Pour que la corruption ne paie pas : une pétition exige que la Suisse rende les profits illicites aux populations lésées

Ces dernières années, la justice suisse a condamné plusieurs entreprises helvétiques, dont Glencore, pour des faits de corruption d’agents publics étrangers. Au total, elles ont dû verser plus de 900 millions de francs à titre de compensation pour les profits illicites réalisés. Or, ces fonds ont fini dans les caisses de la Confédération, plutôt que de contribuer à financer les systèmes de santé, l’éducation ou d’autres services essentiels dans les pays à plus faibles revenus concernés. Pour remédier à cette injustice, Public Eye lance aujourd’hui une pétition en ligne, avec le soutien d’organisations de la société civile congolaises. L’emblème de cette campagne : de nouveaux billets de banque au design particulier.

En bref 

  • Public Eye demande à la Suisse de restituer aux populations lésées les gains illicites engrangés par des sociétés helvétiques condamnées pour des faits de corruption à l’étranger. 

  • Une modification minime de la loi et des pratiques suffirait à garantir une compensation juste, comme l’exigent aussi des organisations congolaises. 

  • Dans le cadre de sa campagne, Public Eye a conçu un faux billet de 900 millions de francs pour illustrer l’argent de la corruption qui est venu garnir les coffres de la Confédération. 

Alors que la Suisse vient de dévoiler les six finalistes du concours de graphisme qui déterminera ses futurs billets de banque, des visuels inédits s’invitent dans le débat. Ornées d’excavatrices minières géantes ou de plateformes pétrolières, ces coupures affichent la valeur de 900 millions de francs et un message politique fort : « Pas de profit issu de la corruption ». La pétition lancée aujourd’hui par Public Eye demande que les créances compensatrices prononcées par la justice helvétique lorsqu’une société est condamnée pour corruption d’agents publics étrangers soient restituées aux populations lésées. Car à l’heure actuelle, ces fonds finissent dans les caisses de la Confédération.

La corruption est très répandue dans le secteur des matières premières, où les sociétés suisses jouent un rôle de premier plan. En 2024 et 2025, Glencore et Trafigura ont été condamnées à verser, au total, plus de 260 millions de francs de créances compensatrices. Depuis 2011, date de la première application de la responsabilité pénale des entreprises en Suisse pour corruption, 911 920 000 francs sont ainsi venus garnir les caisses de l’État. Le Conseil fédéral avait pourtant jugé « immoral » que de tels fonds restent en Suisse, plutôt que d’être investis dans les systèmes de santé ou éducatifs souvent défaillants des pays concernés. Certes, les tribunaux suisses sanctionnent désormais plus fermement les actes de corruption, mais ils ne réparent pas l’injustice subie par les populations lésées dans les pays à plus faibles revenus. Or, il suffirait d’une volonté politique et d’un ajustement législatif mineur pour que l’argent puisse retourner là où le tort a été causé. 

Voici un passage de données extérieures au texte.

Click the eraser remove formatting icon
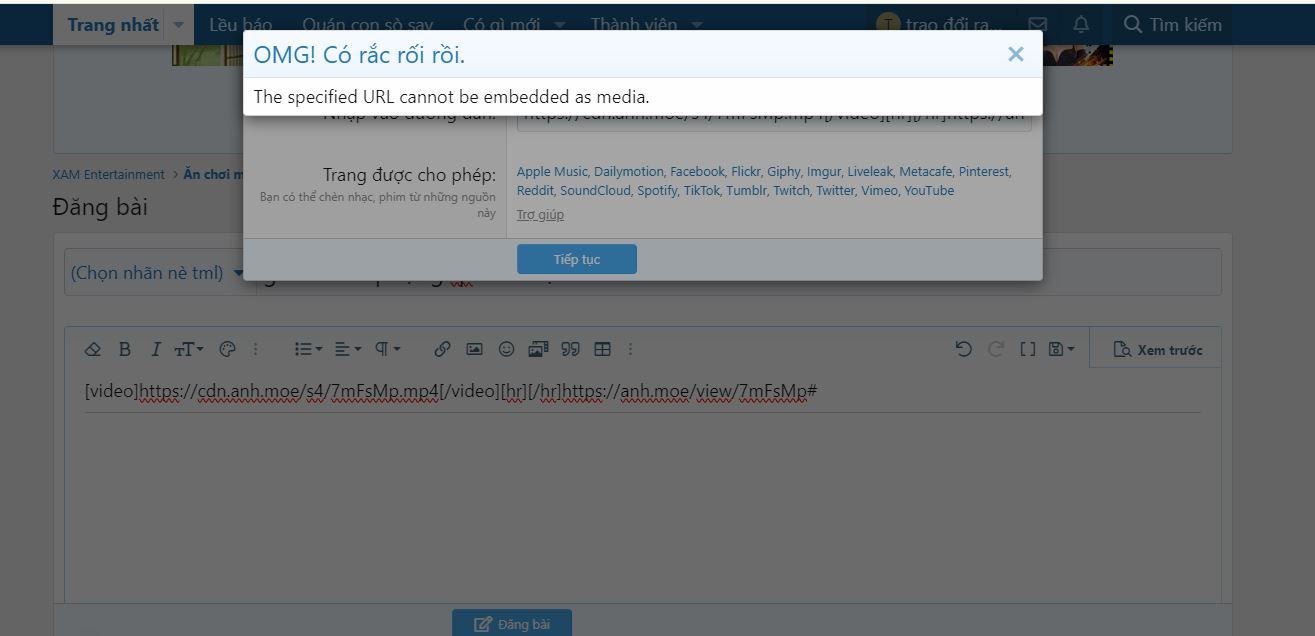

C’est ce que Public Eye et 30 autres organisations demandent depuis 2022. L’an dernier, des militant·e·s de la République démocratique du Congo ont même interpellé directement le Conseil fédéral. Dans une analyse récente consacrée à la gestion par la Suisse des profits illicites issus de la corruption transnationale, le Basel Institute on Governance détaille les mesures législatives et administratives nécessaires. D’une part, les exigences, strictes, fixées par la Suisse en matière de coopération judiciaire – condition préalable à la restitution des créances compensatrices – devraient être assouplies afin de tenir compte des réalités et des capacités des pays concernés. D’autre part, le Conseil fédéral devrait avoir la compétence de décider lui-même de la restitution de ces fonds. Public Eye mise sur la mobilisation citoyenne pour amorcer ces réformes essentielles.